ASSIGNMENT
With nothing added and nothing dropped, copy the entire listing.

____________

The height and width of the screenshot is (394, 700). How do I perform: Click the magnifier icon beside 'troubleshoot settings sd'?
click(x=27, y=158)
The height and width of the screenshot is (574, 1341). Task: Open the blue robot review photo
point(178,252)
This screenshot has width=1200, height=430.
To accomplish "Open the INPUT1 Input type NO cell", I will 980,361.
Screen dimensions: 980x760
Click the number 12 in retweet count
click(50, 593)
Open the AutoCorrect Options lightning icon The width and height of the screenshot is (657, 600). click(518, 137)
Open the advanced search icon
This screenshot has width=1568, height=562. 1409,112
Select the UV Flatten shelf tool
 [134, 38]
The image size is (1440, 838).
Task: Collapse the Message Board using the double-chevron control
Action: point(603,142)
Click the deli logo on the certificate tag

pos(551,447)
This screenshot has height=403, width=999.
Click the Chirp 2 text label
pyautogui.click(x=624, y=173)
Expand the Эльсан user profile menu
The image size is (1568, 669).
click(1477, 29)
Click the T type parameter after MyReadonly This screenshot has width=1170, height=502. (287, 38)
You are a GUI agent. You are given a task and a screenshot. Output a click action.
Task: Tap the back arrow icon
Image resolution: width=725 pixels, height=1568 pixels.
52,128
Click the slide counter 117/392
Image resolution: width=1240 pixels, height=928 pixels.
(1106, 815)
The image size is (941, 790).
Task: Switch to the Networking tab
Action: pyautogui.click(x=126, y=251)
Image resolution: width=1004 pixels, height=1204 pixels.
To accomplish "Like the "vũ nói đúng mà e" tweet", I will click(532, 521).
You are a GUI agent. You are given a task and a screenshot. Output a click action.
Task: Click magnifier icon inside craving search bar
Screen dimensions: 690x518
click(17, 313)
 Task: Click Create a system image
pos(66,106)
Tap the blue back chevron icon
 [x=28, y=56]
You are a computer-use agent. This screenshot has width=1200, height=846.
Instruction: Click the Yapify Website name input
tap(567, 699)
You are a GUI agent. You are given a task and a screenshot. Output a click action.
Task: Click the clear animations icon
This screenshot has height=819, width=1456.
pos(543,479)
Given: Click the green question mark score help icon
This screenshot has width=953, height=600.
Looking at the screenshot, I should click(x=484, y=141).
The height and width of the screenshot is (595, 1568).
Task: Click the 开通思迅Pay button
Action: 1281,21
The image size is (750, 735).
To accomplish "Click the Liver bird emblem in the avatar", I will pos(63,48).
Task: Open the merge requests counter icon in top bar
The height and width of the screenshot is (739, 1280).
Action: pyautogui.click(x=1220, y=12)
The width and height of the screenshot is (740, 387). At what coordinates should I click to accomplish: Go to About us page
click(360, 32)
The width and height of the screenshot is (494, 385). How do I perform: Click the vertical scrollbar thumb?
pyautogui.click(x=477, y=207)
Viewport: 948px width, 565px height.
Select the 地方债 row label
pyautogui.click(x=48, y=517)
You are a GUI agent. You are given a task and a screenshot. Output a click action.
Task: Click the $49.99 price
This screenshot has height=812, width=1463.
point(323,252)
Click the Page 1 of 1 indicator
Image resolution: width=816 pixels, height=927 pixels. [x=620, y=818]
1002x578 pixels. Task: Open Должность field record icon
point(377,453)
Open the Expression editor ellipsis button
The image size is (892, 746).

____________

FINAL ANSWER
The height and width of the screenshot is (394, 700). How do I perform: Click the magnifier icon beside 'troubleshoot settings sd'?
click(x=27, y=158)
The height and width of the screenshot is (574, 1341). Task: Open the blue robot review photo
point(178,252)
This screenshot has width=1200, height=430.
To accomplish "Open the INPUT1 Input type NO cell", I will 980,361.
Screen dimensions: 980x760
Click the number 12 in retweet count
click(50, 593)
Open the AutoCorrect Options lightning icon The width and height of the screenshot is (657, 600). click(518, 137)
Open the advanced search icon
This screenshot has width=1568, height=562. 1409,112
Select the UV Flatten shelf tool
 [134, 38]
The image size is (1440, 838).
Task: Collapse the Message Board using the double-chevron control
Action: point(603,142)
Click the deli logo on the certificate tag

pos(551,447)
This screenshot has height=403, width=999.
Click the Chirp 2 text label
pyautogui.click(x=624, y=173)
Expand the Эльсан user profile menu
The image size is (1568, 669).
click(1477, 29)
Click the T type parameter after MyReadonly This screenshot has width=1170, height=502. (287, 38)
You are a GUI agent. You are given a task and a screenshot. Output a click action.
Task: Tap the back arrow icon
Image resolution: width=725 pixels, height=1568 pixels.
52,128
Click the slide counter 117/392
Image resolution: width=1240 pixels, height=928 pixels.
(1106, 815)
The image size is (941, 790).
Task: Switch to the Networking tab
Action: pyautogui.click(x=126, y=251)
Image resolution: width=1004 pixels, height=1204 pixels.
To accomplish "Like the "vũ nói đúng mà e" tweet", I will click(532, 521).
You are a GUI agent. You are given a task and a screenshot. Output a click action.
Task: Click magnifier icon inside craving search bar
Screen dimensions: 690x518
click(17, 313)
 Task: Click Create a system image
pos(66,106)
Tap the blue back chevron icon
 [x=28, y=56]
You are a computer-use agent. This screenshot has width=1200, height=846.
Instruction: Click the Yapify Website name input
tap(567, 699)
You are a GUI agent. You are given a task and a screenshot. Output a click action.
Task: Click the clear animations icon
This screenshot has height=819, width=1456.
pos(543,479)
Given: Click the green question mark score help icon
This screenshot has width=953, height=600.
Looking at the screenshot, I should click(x=484, y=141).
The height and width of the screenshot is (595, 1568).
Task: Click the 开通思迅Pay button
Action: 1281,21
The image size is (750, 735).
To accomplish "Click the Liver bird emblem in the avatar", I will pos(63,48).
Task: Open the merge requests counter icon in top bar
The height and width of the screenshot is (739, 1280).
Action: pyautogui.click(x=1220, y=12)
The width and height of the screenshot is (740, 387). At what coordinates should I click to accomplish: Go to About us page
click(360, 32)
The width and height of the screenshot is (494, 385). How do I perform: Click the vertical scrollbar thumb?
pyautogui.click(x=477, y=207)
Viewport: 948px width, 565px height.
Select the 地方债 row label
pyautogui.click(x=48, y=517)
You are a GUI agent. You are given a task and a screenshot. Output a click action.
Task: Click the $49.99 price
This screenshot has height=812, width=1463.
point(323,252)
Click the Page 1 of 1 indicator
Image resolution: width=816 pixels, height=927 pixels. [x=620, y=818]
1002x578 pixels. Task: Open Должность field record icon
point(377,453)
Open the Expression editor ellipsis button
The image size is (892, 746).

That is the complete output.